[ExI] How slow is capitalism?

Rafal Smigrodzki rafal.smigrodzki at gmail.com
Sat Apr 30 03:13:36 UTC 2011


On Fri, Apr 29, 2011 at 4:42 AM, Jones Murphy <morphy at alumni.caltech.edu> wrote:
> If you think banking stability and control of the money supply is bad
> post-Fed, take a look at what happened pre-fed when random banks
> issued their own currencies. And contrast the general level of
> development in countries with central banks like the Fed, versus those
> with no central banks or ineffective ones where there is no currency
> and no regulation of financial institutions.

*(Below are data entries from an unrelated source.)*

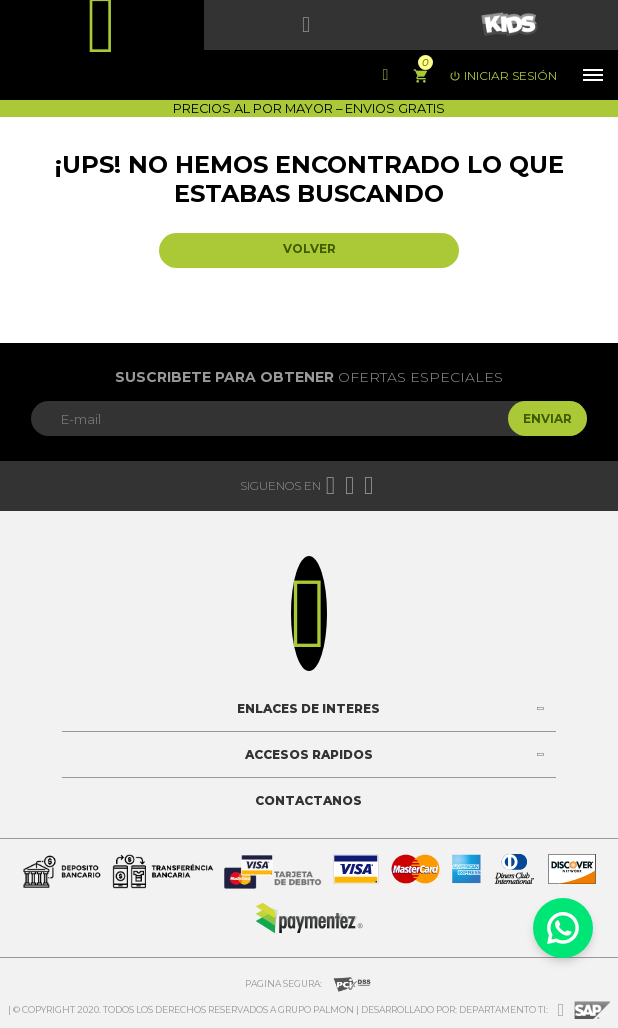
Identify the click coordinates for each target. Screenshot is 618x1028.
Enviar (547, 418)
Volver (309, 248)
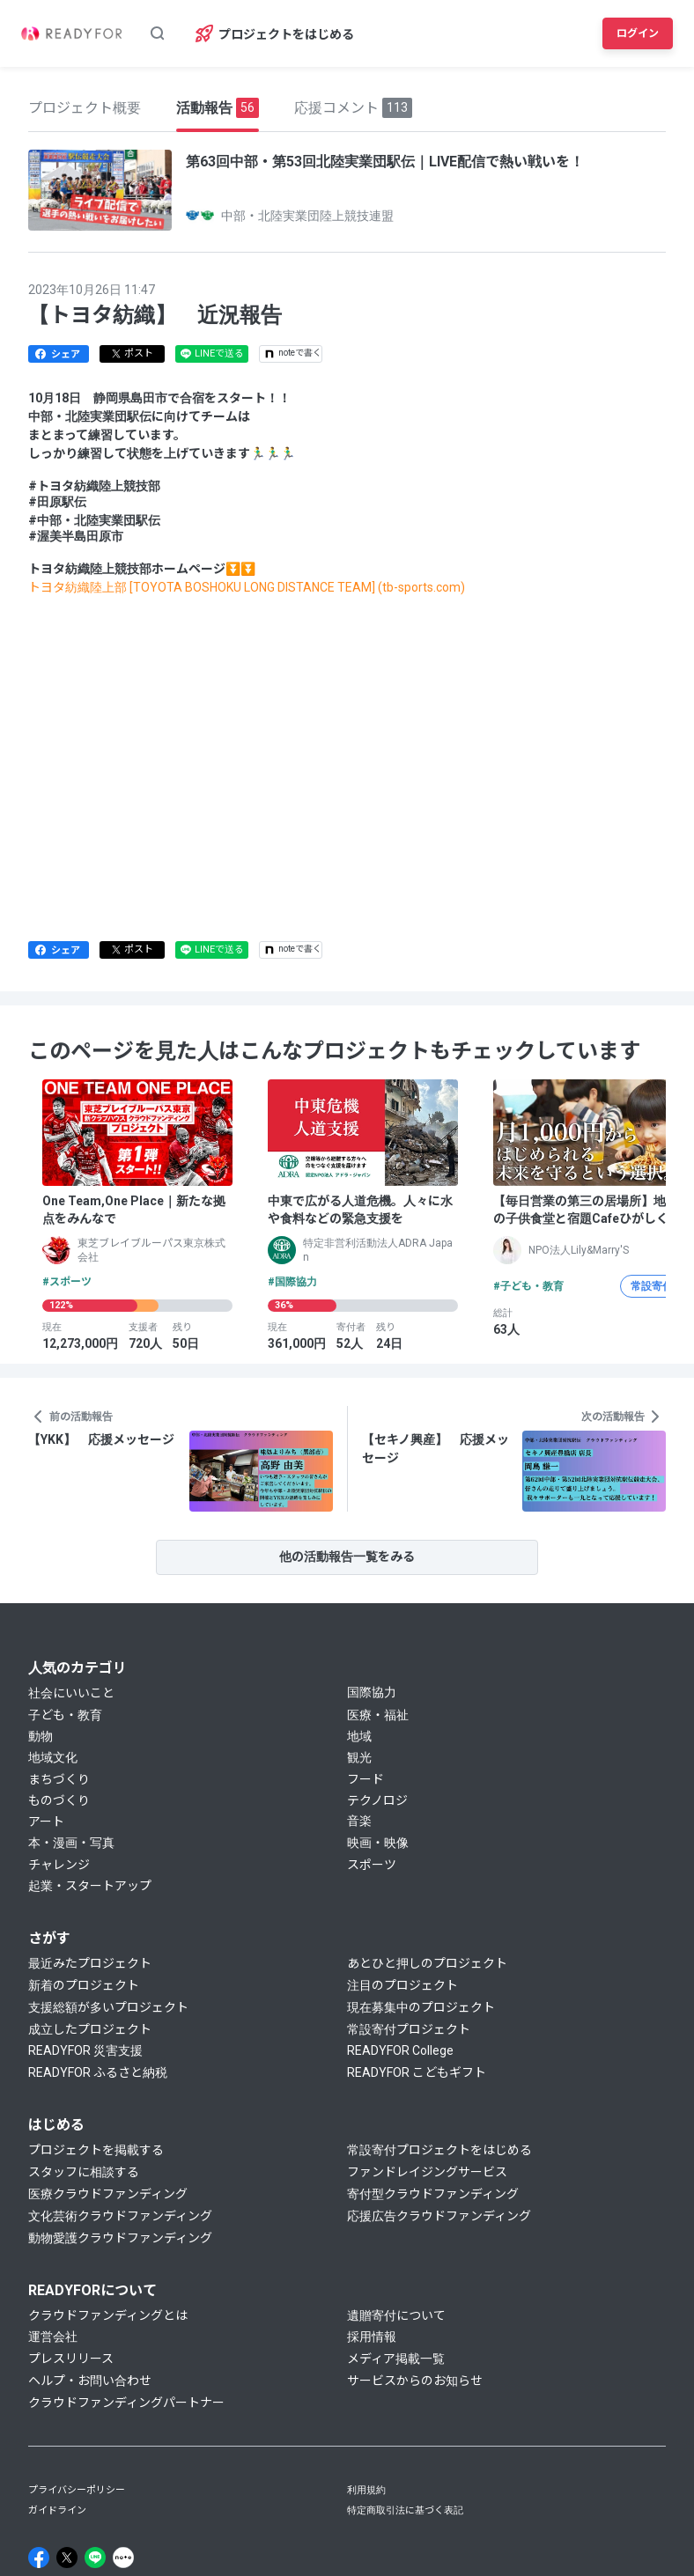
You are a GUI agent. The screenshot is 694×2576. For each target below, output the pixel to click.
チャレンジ (59, 1865)
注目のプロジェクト (402, 1985)
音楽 (359, 1821)
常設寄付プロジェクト (408, 2029)
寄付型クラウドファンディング (433, 2194)
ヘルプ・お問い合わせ (89, 2381)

### I re-read http://mises.org/books/fed.pdf again today - you will
find historical analysis there flatly contradicting your account.
Banking stability and currency stability was better before the spread
of fractional reserve banking  and centralization of money supply in
the form of the Fed, and the same situation is invariably present in
all other countries that switched from naturally produced money to
fiat money. The alleged stabilizing and stimulating effects of the Fed
are a complete myth. Sure, there were bank rush panics before the Fed,
these are an invariable effect of fractional reserve, but as long as
banks are not uniform in their lending practices and some of them have
higher reserve rates, such panics are self-limited and they serve the
useful purpose of periodically cleansing the system of inefficient
lenders. It's only after the Fed was formed that large scale sustained
inflation started, and the boom-bust cycle became more pervasive,
involving larger fractions of the economy and with a longer time span.

BTW, I do not share Rothbard's complete condemnation of fractional
reserve - maybe immodestly I think my analysis goes deeper than his,
and I do recognize both the dangers and the benefits of it - but I
completely agree with him that centralization of banking and
government counterfeiting of money added on top of a natural
fractional reserve system is highly distortionary and largely
responsible for the modern malady of the "business cycle".

--------------------
>
> The Fed has done a lot that I disagree with. But those bad things are
> very much a cumulative expression of the will of the American people
> over the last half century or so, which has been to concentrate wealth
> to an all time high degree, and crush upward mobility in response to
> liberal social changes which threatened to erode America's historical
> social hierarchy. This backlash is why an Ayn Rand disciple,
> Greenspan, ascended to head the Fed and proceeded to sit back and
> cheer as the US went from a typical Western wealth distribution to a
> typical South American one, and upward mobility which was one the
> greatest in the world is now worse than any in the West and dropping
> fast.

### This is complete baloney.
----------------

Still, the Fed does a lot of useful things, like its
> counterparts in the strongest and stabilest economies on earth. And
> you might want to ask yourself why even after what you perceive as 100
> yrs of Fed incompetence, the US dollar remains by far and away the
> currency of choice for well over 80% of international trade.

### The US is the last major power to succumb to the allure of money
counterfeiting. It's not difficult to be a giant among dwarves.